# Dataset records:
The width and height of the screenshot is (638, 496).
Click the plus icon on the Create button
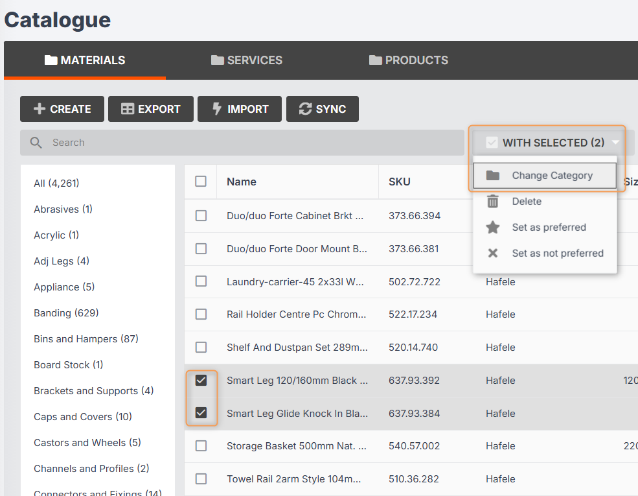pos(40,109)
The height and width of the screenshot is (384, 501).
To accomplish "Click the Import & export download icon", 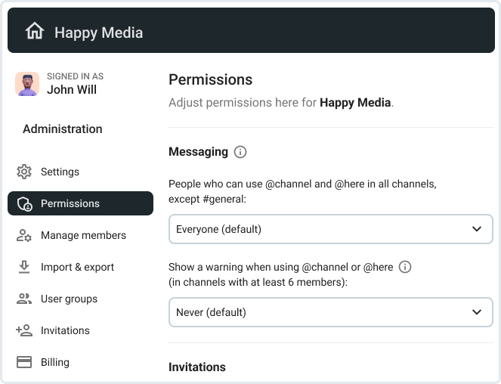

# What this task involves:
In the records above, find every line with the word "width" and copy it.

# Solved exercise:
The width and height of the screenshot is (638, 496).
The height and width of the screenshot is (384, 501).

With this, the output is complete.